このページをシェアする

第95回

第95回

 72日の日経新聞(朝刊17面)に、「米アマゾン・ドット・コムが『分割』を回避するため、米独禁当局に対し先手を打った」という記事が出ていました。今回は独禁法と経済活動の話です。

 ご存じのとおり、市場において、1社あるいは少数の企業のみが市場を占有していると、競争原理が働かなくなり、消費者の利益を阻害します。不当な密約等による独占の弊害を防止するのが独占禁止法ですが、ここ数年、経済活動全般において、いわゆるプラットフォーマーと呼ばれる巨大IT企業の影響力が非常に大きくなってきているのを、独禁政策の観点から規制すべきではないか、といった議論が活発化してきています。

 私は独禁政策の専門家でも何でもなく、本件については、世界における議論を注視していくしかないのですが、ここでも過去の事例は大いに参考になります。

 最も有名な事例が、20世紀初頭に米国においてSherman Anti-trust Act(シャーマン反トラスト法)に基づいて連邦最高裁からStandard Oil社の解体命令が出された件でしょう。これは経済学の教科書にもほぼ必ず掲載されているのでご存じの方も多いと思いますが、これによってロックフェラー財閥の作った巨大な石油精製・販売会社は、34社に分割されてしまいます。この中には、Exxon社、Mobil社、Shevron社、Conoco社といったその後の石油市場でオイルメジャーとして大きな存在感を示した会社も多くあります。

 私の本来の専門分野であるプロレス界においても、実は米国のAnti-trust lawは大きな影響を与えています。かつて、1980年代の半ば頃まで、プロレスの「世界王者(まあ、プロレス界では、いわゆるビジネス上の理由で幾つもの世界王者が存在する、という事情は措くとして)」の最高峰は、NWANational Wrestling Alliance)が認定するチャンピオンだとされていましたが、このNWA王者を定期的に招聘しタイトルマッチを開催するには、NWAという連盟の会員となる必要があり、かつ、その会員は「個々のマーケットに1人のみ」に限定されていました。例えば日本市場では、ジャイアント馬場率いる全日本プロレスのみが毎年2回、「南部の麒麟児」Jack Brisco、「美獣」Harley Race、「狂乱の貴公子」Ric Flairといった時の王者を招聘する権利を有していたのです。
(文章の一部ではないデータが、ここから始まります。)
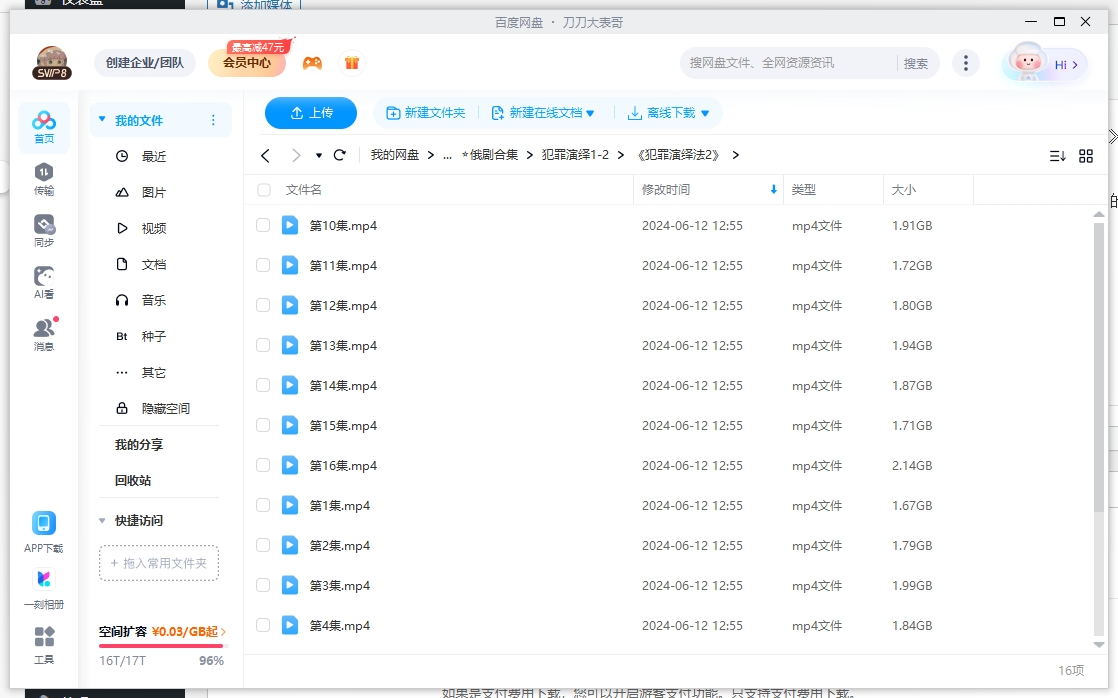The width and height of the screenshot is (1118, 698).
Task: Open 回收站 recycle bin
Action: 133,481
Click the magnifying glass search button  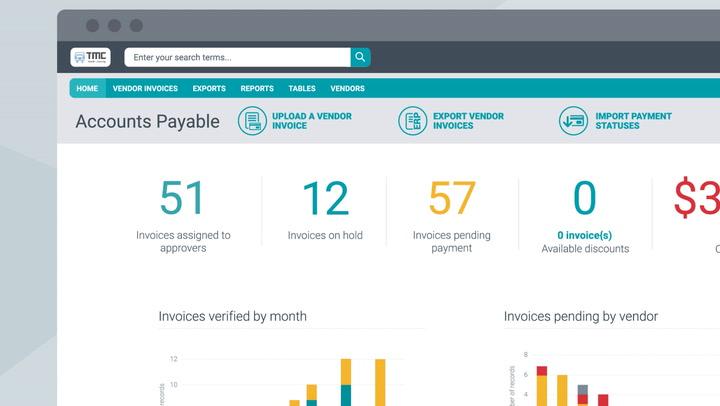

 私もこれまでプロレス雑誌にチラリと書いてあった「シャーマン・アンチトラスト法に基づく裁判所の判決でNWAは弱体化し・・・」という記述のみしか目にしていませんでしたが、これではイカンと、ネット上で資料を探してみました。出てきたのは、1956年のアイオワ州地裁の判決文。エライ古いな、これでは1990年代以降のNWAの弱体化を説明できないな(勿論、弱体化の要因は他にもあるのですが)、と感じつつ読んでみると、「主催者や興行主がその地域での唯一排他的な存在であるということを認めることを目的とした合意や行為は認めない」とか、「その地域で、他の主催者や興行主が興行を行うことを妨げることを目的とした合意や行為は認めない」という、何だかアタリマエのことが書いてあります。まあ、確かに王座の乱立を後押しする効果はあるのかな、と感じた次第です。王座が乱立すると競争は発生しますが権威は下がります。巨大IT企業と独禁政策の関係も目が離せない話題になりそうです。